> **READING PASSAGE**
039: Repair of damage to the nervous system
Date: Mon Feb 27 13:17:03 GMT 2006
When the brain or spinal cord is damaged in mammals, including humans, the result is disability, often including paralysis of part of the body, loss of sensation and loss of mental ability. The work in this project aims to find treatments for bringing back useful function to patients with damage to the brain, spinal cord, and peripheral nerves.
Damage to the nervous system kills nerve cells, cuts the nerve fibres that connect nerve cells together, and removes the insulating myelin that allows nerve fibres to conduct impulses. These together lead to the loss of sensation, paralysis and loss of mental ability that follow spinal cord injury, stroke, Alzheimer’s disease and other conditions. Some parts of the body have the ability to heal and replace damaged tissue. In the nervous system healing is very limited. Nerve cells that are lost are not replaced, replacement of insulating myelin often fails, and nerve fibres cannot regenerate in the brain or spinal cord. Patients may show partial recovery after some conditions such as stroke. This is through a process known as plasticity, in which the brain and spinal cord can readjust their wiring and connections to compensate for the lost function. However plasticity is very limited in adults, although it is much more effective in young children. The reasons for the inability of the nervous system to heal itself are starting to be understood. Lost nerve cells are not replaced partly because the brain lacks sufficient stem cells in the right place, and because the adult brain has lost much of the ability to direct stem cells to differentiate into the type of nerve cells that have been lost. Nerve fibre regeneration fails because of the scar tissue that forms at sites of injury which acts as a barrier, and because there are various molecules that inhibit nerve fibre regeneration in the nervous system. Remyelination fails because the damaged nervous system does not give the right signals to the precursor cells that can make new myelin. Plasticity is lost in adults because inhibitory molecules are placed around nerve cells that prevent them forming new connections after damage. In recent years treatments have started to be developed that have the ability to stimulate some of the healing processes that can bring about recovery after brain and spinal cord injury. Some of these are now entering clinical trials in human patients. The work in the licence investigates ways in which the injury and scarring response of the brain and spinal cord can be prevented, the biology of stem cell behaviour in the damaged brain and spinal cord, ways in which nerve fibres can be made to regenerate, and methods for promoting myelin repair.
The treatments that have been developed for repair in the damaged nervous system, and those currently under development, have almost all come from tissue culture studies. However it is not sensible to attempt to take treatments directly from tissue culture studies into human patients. The human nervous system is the most complex part of the body and tissue culture models can only present a very simplified form of it. Treatments that have an effect in tissue culture may not work in the whole nervous system, may have unexpected effects, and investigations are necessary to see how best to use them. However, current experience shows that treatments for the repair of the nervous system that work in animals generally work in humans.
It has been possible to make animal models of many human conditions affecting the brain and spinal cord, but to restrict the extent of damage so that the effects on animal behaviour are minor. By using sophisticated tests of animal behaviour it is possible to measure minor disabilities that are not evident during normal life, but which provide an accurate estimate of the efficacy of treatments.

[Excerpts from a dataset]
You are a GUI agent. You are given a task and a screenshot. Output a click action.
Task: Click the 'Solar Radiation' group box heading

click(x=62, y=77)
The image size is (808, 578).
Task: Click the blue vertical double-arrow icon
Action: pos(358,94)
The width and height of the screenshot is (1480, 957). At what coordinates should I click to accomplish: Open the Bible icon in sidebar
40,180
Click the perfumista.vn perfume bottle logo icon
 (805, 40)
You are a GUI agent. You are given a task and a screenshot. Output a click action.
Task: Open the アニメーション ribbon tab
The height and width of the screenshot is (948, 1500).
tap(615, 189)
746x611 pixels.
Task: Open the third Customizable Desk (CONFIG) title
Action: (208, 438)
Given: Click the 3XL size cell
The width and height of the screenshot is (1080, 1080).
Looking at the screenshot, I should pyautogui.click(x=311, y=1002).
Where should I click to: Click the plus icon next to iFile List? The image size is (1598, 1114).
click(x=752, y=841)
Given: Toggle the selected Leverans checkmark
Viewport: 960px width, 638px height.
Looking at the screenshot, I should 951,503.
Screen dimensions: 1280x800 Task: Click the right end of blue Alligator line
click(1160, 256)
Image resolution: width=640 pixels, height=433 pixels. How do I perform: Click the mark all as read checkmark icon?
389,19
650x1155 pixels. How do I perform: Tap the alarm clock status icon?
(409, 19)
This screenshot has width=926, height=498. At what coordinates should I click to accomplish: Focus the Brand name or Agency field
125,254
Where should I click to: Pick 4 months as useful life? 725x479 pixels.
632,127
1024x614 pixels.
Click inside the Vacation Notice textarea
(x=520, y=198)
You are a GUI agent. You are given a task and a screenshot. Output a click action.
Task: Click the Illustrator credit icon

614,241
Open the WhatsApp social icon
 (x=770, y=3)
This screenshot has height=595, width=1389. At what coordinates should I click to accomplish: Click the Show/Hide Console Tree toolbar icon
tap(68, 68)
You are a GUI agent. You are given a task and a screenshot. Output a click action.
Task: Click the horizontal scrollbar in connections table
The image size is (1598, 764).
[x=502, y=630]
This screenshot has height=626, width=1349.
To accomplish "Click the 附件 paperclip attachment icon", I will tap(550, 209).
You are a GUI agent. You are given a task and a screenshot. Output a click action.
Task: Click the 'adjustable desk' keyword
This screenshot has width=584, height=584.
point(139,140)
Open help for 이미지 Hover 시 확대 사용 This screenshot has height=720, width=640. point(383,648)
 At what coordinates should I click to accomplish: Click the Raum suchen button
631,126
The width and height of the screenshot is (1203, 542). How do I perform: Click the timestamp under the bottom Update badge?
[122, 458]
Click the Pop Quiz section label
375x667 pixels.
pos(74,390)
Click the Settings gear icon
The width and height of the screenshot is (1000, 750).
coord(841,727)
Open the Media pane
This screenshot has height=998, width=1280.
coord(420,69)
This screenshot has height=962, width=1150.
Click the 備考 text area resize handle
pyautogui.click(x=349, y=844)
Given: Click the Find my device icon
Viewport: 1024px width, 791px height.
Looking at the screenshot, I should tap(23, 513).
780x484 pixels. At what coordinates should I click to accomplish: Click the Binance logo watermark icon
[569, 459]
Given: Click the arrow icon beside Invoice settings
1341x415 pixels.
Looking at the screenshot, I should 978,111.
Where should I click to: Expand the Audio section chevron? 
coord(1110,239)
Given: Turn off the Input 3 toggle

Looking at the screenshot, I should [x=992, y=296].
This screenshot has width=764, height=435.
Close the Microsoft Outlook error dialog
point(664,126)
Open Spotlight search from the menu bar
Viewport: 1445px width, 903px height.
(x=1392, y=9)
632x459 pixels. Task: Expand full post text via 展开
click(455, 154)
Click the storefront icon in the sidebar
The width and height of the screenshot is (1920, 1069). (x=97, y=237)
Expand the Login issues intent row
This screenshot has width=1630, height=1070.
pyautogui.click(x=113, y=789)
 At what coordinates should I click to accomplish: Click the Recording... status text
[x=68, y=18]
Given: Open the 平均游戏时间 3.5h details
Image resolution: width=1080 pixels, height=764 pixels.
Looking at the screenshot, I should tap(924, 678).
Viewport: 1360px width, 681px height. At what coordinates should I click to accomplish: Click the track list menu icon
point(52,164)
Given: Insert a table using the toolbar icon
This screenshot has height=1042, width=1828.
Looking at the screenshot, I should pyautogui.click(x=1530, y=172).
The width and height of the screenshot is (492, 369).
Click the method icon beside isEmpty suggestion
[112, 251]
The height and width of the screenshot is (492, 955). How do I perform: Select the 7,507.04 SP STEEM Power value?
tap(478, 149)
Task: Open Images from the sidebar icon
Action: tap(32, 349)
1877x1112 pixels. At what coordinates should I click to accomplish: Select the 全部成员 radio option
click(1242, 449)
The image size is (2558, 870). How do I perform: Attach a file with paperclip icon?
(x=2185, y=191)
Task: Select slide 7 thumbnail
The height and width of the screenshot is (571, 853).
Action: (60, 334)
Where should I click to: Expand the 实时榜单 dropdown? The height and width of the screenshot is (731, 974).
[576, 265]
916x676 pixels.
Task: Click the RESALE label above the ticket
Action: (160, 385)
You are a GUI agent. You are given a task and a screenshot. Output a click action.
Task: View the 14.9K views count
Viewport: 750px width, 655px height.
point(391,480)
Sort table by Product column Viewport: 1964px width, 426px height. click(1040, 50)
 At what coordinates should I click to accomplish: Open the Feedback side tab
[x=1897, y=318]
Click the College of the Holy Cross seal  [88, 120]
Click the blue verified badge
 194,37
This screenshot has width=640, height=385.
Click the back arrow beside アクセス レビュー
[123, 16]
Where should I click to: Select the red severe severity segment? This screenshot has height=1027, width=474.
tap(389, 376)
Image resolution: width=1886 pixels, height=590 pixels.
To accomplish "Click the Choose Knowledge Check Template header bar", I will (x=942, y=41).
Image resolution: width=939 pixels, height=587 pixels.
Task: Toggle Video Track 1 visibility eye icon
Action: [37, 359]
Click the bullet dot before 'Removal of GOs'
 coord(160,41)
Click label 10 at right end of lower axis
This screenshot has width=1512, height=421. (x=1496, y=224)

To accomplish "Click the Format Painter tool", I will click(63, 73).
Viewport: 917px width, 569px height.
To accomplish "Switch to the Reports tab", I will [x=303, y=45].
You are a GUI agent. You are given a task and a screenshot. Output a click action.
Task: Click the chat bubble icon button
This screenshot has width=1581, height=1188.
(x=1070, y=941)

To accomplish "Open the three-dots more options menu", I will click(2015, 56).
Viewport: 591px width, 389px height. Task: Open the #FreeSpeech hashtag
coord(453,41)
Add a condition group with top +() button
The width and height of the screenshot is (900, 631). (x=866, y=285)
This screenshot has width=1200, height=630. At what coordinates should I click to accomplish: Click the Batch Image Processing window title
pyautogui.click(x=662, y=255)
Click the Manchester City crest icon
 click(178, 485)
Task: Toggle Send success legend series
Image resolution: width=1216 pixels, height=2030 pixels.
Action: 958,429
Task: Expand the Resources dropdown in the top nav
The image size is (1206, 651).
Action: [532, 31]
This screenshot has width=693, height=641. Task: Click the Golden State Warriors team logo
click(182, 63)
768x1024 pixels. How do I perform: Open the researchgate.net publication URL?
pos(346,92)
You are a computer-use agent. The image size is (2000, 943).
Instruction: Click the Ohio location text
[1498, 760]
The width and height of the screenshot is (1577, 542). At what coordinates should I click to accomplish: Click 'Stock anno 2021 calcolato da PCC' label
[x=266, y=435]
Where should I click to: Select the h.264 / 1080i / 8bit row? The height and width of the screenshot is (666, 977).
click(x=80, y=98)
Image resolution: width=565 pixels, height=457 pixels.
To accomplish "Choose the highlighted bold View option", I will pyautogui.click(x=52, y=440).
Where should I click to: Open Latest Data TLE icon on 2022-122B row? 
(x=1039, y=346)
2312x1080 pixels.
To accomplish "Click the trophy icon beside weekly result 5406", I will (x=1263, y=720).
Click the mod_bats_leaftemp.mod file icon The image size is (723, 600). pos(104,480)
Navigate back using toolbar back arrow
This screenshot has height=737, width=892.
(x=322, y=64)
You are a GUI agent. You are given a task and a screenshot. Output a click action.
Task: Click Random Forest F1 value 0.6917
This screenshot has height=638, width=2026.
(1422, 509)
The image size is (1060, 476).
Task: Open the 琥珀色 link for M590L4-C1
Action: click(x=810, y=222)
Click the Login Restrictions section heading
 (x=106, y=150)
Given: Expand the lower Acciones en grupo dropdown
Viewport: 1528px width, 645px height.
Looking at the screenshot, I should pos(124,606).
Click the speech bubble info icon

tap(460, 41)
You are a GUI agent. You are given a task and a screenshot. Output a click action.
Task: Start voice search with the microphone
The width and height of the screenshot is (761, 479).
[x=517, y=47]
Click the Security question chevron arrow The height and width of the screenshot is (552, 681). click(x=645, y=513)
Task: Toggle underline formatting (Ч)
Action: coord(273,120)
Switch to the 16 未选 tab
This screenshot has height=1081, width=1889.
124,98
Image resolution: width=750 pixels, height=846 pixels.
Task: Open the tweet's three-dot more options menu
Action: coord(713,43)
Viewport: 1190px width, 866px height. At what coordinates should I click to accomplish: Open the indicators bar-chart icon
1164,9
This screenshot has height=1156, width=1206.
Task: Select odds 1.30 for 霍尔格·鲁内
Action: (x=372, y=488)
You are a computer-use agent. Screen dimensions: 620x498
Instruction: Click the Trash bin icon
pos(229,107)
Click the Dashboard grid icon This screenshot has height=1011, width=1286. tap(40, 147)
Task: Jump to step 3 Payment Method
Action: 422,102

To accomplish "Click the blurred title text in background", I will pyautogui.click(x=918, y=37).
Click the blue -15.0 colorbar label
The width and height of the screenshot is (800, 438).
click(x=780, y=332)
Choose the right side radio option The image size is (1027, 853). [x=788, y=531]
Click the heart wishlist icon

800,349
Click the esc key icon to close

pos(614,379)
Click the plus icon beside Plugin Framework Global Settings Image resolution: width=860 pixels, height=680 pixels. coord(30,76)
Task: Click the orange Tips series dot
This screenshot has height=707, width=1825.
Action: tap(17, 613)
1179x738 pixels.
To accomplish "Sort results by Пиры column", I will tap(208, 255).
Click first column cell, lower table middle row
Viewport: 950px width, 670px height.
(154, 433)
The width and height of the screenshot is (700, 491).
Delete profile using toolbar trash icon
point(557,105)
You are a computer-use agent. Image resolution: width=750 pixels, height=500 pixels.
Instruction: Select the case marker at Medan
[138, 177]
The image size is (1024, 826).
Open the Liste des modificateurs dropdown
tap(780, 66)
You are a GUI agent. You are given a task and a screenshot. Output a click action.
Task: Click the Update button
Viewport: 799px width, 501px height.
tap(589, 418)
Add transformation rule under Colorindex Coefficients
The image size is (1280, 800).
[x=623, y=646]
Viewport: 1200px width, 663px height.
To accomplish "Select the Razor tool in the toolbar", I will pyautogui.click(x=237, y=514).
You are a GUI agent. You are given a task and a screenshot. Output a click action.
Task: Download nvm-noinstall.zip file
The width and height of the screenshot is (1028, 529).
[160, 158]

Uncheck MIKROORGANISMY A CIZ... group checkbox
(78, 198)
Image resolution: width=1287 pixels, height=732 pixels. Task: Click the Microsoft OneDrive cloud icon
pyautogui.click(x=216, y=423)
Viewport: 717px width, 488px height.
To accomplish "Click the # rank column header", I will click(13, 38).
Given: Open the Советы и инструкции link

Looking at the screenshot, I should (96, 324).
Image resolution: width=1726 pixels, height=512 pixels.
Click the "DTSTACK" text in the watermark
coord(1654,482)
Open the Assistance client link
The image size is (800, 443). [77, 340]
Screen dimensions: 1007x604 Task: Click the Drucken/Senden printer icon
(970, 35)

> **YOUR OBJECTIVE**
Carry the text on repairing damage to the nervous system forward from its last sentence. The listing is drawn from a separate source.

> **EXERCISE OUTPUT**
The experiments involve making a small lesion under anaesthetic to the brain or spinal cord of rodents, or using animals with a genetic defect which causes them to develop a condition similar to human neurodegeneration. The animals then have regular tests of their behavioural abilities. These test the ability of the animals to make skilled movements of the forearm such as picking small food pellets out of wells, hand strength and ability to walk skilfully. Most animals then receive a treatment designed to improve their nervous system function. These are usually given into the fluid that surrounds the brain and spinal cord. The behaviour of the animals is then monitored to see whether function improves as a result of treatment. At the end of the experiment animals are killed by anaesthetic overdose, and their nervous system tissues examined to determine the effects of the treatments.
Experience has shown that it is possible to model the pathology of the human nervous system in rodents. The molecules and structures that prevent repair of the human nervous system are present in rodents, and it is considered that treatments that are successful in rodents should be successful in humans. For some treatments preliminary trials in other mammalian species may be necessary before humans are treated, but this is not a part of this licence.
The numbers of animals used is kept to a minimum by careful design of experiments, so that the behavioural tests used are very precise and repeatable and small numbers therefore give statistically significant results. The use of tissue culture models for the initial development of treatments also reduces the total number of animals that are used for experiments. The total number of animals used in the project, including animals whose tissue is used for tissue culture experiments will be about 3000 rats and 2000 mice over a five year period.
In summary:
The project addresses a problem which leads to the disability of large numbers of human patients.
A number of treatments that may allow patients to recover from brain and spinal cord damage have been developed from tissue culture models.
These treatments cannot be assessed for efficacy and safety in tissue culture models, because the nervous system is much too complex to be reproduced in tissue culture.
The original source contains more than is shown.